§ EXERCISE DIRECTIONS
Please state how many lines below include the word "Điều"; the reply should be the number only.

Excerpts from a dataset

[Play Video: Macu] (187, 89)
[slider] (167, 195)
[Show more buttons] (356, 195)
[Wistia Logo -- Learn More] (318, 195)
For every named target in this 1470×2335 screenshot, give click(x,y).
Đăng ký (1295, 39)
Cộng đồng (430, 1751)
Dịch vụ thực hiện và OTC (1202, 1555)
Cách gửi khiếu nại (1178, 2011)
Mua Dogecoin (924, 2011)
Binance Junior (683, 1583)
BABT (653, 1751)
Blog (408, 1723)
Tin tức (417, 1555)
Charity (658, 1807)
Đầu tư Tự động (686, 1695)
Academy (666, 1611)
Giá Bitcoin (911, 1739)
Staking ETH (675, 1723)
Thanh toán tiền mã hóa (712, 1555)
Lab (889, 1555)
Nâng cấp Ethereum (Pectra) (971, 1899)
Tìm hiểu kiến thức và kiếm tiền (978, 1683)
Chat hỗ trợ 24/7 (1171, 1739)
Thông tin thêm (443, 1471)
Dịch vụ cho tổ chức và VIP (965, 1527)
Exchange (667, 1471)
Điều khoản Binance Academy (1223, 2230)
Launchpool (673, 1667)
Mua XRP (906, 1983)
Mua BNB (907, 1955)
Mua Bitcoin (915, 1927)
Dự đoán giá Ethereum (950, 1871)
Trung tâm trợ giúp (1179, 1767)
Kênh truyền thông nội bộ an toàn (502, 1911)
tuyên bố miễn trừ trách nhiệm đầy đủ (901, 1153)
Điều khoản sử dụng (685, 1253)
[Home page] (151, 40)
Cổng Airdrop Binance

§ SOLVED EXERCISE
2